Car chem states their product as a paint sealant then as a 100% carnauba based wax? Confused


----------



## Jdudley90 (Mar 13, 2011)

SteveyG said:


> Amazon was £12 for 500ml last time I checked.


Just checked and can't see that one?


----------



## SteveyG (Apr 1, 2007)

Jdudley90 said:


> Just checked and can't see that one?


Gone up to £13, but free next day delivery on Prime.

Auto Finesse TC250 Tough Coat Paint Sealant: Amazon.co.uk: Car & Motorbike


----------



## Jdudley90 (Mar 13, 2011)

SteveyG said:


> Gone up to £13, but free next day delivery on Prime.
> 
> Auto Finesse TC250 Tough Coat Paint Sealant: Amazon.co.uk: Car & Motorbike


For a start that is 250ml and the cheapest amazon have ever sold it at is £12.90.
http://uk.camelcamelcamel.com/Auto-Finesse-TC250-Tough-Sealant/product/B00FYTYB0C?context=browse

Secondly waxamomo have 500ml for £15 with the discount code pending you can use the discount code on sale items but at £20 its still better value.
http://www.waxamomo.co.uk/Item/AFToughCoat5


----------



## DJ X-Ray (Sep 2, 2012)

Dunno about the politics but it was decent gear last i used it.


----------



## adjones (Apr 24, 2013)

DJ X-Ray said:


> Dunno about the politics but it was decent gear last i used it.


But is it the same as last time you used it?!


----------



## scratcher (Jul 20, 2010)

fazzington Bear said:


> Hi guys. Simple question :- AF tough coat any good??


Simple answer... Yes, it is good.
It doesn't matter if someone else makes it, it doesn't take away from it being a good product.


----------



## DJ X-Ray (Sep 2, 2012)

adjones said:


> But is it the same as last time you used it?!

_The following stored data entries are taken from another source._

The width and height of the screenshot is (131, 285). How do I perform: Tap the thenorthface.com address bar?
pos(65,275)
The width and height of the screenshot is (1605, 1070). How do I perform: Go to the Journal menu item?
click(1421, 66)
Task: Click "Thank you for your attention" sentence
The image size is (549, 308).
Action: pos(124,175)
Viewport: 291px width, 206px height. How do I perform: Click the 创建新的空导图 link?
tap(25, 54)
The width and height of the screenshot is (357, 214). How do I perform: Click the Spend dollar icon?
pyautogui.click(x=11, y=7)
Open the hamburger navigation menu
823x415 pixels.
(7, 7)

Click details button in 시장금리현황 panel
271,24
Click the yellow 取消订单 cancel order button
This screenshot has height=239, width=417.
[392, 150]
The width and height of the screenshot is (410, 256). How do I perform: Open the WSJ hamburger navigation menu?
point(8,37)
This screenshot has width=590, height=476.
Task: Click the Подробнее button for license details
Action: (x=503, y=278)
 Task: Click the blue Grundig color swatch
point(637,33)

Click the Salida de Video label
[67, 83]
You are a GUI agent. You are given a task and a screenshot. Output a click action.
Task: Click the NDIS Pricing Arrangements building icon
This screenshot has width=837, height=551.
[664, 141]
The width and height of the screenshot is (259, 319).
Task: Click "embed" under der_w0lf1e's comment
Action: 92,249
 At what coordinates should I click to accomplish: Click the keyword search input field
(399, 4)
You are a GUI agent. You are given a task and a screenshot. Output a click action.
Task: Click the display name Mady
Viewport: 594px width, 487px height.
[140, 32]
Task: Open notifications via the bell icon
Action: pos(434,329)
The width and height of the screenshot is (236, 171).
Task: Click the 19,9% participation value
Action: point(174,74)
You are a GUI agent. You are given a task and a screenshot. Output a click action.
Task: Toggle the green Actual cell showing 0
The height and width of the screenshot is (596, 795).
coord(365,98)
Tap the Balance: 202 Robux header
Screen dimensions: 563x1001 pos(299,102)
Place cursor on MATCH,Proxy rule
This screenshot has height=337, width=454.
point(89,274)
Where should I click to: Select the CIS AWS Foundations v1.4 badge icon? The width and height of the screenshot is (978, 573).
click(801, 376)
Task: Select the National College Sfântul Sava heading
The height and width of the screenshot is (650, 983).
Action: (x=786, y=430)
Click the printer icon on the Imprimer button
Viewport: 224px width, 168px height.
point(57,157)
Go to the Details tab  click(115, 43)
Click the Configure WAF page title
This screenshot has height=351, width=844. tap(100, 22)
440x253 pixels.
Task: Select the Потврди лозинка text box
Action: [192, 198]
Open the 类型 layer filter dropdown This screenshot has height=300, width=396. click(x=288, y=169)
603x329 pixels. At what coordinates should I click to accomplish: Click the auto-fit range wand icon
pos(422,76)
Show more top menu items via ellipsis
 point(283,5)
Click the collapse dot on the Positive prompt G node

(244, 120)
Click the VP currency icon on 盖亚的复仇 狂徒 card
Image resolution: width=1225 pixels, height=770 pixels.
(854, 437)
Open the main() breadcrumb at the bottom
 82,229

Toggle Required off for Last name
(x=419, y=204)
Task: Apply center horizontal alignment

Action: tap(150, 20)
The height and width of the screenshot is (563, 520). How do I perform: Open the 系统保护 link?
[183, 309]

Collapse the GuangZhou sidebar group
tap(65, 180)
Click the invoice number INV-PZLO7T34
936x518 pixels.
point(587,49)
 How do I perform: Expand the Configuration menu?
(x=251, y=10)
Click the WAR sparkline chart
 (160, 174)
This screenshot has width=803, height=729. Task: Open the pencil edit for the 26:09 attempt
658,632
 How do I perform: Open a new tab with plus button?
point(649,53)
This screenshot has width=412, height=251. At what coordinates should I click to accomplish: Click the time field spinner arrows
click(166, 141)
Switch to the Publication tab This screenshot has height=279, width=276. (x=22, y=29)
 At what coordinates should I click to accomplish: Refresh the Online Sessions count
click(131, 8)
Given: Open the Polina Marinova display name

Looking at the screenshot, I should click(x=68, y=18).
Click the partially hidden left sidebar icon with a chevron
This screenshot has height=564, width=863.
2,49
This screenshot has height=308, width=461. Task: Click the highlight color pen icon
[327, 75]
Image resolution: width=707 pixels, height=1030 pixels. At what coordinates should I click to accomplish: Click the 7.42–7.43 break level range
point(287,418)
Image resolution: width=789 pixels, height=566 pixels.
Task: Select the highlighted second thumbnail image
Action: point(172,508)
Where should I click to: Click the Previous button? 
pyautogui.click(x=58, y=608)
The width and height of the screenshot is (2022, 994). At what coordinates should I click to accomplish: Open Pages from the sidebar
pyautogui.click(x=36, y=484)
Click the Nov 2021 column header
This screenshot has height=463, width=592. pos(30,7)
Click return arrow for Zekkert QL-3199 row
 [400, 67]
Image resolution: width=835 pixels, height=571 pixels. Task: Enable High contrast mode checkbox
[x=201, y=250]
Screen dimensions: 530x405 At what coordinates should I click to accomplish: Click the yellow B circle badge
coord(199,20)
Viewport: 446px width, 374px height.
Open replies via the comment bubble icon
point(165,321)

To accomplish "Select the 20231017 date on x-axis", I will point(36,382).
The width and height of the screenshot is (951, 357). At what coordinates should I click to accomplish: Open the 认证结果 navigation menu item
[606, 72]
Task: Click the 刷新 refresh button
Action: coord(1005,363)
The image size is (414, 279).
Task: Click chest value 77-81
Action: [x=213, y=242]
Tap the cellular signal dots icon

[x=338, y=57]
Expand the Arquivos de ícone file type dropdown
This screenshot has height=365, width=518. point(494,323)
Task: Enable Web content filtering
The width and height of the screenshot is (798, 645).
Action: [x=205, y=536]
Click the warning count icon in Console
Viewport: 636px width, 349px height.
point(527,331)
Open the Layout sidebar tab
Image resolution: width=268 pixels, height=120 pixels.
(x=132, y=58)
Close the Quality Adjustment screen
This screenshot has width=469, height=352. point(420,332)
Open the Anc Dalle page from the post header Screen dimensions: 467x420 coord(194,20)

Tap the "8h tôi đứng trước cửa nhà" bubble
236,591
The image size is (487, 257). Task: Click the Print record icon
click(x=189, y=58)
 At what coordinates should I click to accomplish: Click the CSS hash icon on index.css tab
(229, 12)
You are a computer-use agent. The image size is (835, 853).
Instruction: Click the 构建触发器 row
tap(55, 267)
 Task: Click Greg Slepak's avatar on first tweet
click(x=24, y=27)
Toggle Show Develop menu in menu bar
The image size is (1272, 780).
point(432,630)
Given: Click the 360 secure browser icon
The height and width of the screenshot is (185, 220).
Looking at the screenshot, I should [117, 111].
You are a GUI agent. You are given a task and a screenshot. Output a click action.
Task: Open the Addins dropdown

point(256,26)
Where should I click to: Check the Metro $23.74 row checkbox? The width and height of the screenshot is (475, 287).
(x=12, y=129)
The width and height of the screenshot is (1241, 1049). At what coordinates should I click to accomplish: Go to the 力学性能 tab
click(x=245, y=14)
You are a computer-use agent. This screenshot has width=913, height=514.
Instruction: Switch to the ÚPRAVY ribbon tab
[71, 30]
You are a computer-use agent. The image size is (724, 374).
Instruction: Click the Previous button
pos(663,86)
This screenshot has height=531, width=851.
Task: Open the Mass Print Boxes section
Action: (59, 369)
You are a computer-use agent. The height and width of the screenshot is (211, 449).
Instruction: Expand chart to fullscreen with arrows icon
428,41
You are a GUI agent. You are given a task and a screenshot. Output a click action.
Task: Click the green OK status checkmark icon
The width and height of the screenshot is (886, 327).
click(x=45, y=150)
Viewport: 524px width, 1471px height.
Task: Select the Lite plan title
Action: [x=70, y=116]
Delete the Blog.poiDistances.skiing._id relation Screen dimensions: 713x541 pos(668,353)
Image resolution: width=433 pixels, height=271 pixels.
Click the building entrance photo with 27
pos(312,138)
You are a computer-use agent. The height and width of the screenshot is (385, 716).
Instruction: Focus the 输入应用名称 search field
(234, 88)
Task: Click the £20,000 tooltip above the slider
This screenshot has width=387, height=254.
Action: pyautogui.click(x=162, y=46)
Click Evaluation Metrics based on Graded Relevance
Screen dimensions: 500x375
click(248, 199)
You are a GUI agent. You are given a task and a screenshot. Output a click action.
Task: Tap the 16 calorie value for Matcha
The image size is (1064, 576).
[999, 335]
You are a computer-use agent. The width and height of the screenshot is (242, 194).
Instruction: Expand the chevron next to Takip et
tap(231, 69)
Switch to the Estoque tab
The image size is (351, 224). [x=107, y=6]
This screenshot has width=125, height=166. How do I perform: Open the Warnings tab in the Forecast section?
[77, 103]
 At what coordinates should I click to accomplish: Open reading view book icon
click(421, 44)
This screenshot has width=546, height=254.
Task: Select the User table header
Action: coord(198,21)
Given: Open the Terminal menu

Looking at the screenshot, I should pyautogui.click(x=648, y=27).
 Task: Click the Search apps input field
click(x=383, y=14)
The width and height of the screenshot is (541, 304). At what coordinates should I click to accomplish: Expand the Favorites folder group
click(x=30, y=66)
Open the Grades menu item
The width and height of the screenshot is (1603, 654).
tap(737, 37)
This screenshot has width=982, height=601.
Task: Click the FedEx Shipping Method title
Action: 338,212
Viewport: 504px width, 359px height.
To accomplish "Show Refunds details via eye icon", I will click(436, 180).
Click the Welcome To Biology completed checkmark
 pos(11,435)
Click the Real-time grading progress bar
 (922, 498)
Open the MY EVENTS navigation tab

Why? Are you saying/think the formula's changed or something? Last time i used it was in the winter in 2012. Still got quarter of a bottle. As i said, don't know about the politics but it's good gear ime.


----------



## SteveyG (Apr 1, 2007)

Jdudley90 said:


> For a start that is 250ml and the cheapest amazon have ever sold it at is £12.90.
> http://uk.camelcamelcamel.com/Auto-Finesse-TC250-Tough-Sealant/product/B00FYTYB0C?context=browse
> 
> Secondly waxamomo have 500ml for £15 with the discount code pending you can use the discount code on sale items but at £20 its still better value.
> http://www.waxamomo.co.uk/Item/AFToughCoat5


Ah, didn't spot the 250ml. That site is wrong though as I purchased it for £11.97 earlier in the year and have the invoice for it too.


----------



## shine247 (Mar 1, 2010)

This is how it looked this morning.










I applied it to this side of the bonnet a couple of weeks back. You need very little so unless you plan on using lots, 250ml is probably enough.


----------



## adjones (Apr 24, 2013)

DJ X-Ray said:


> Why? Are you saying/think the formula's changed or something? Last time i used it was in the winter in 2012. Still got quarter of a bottle. As i said, don't know about the politics but it's good gear ime.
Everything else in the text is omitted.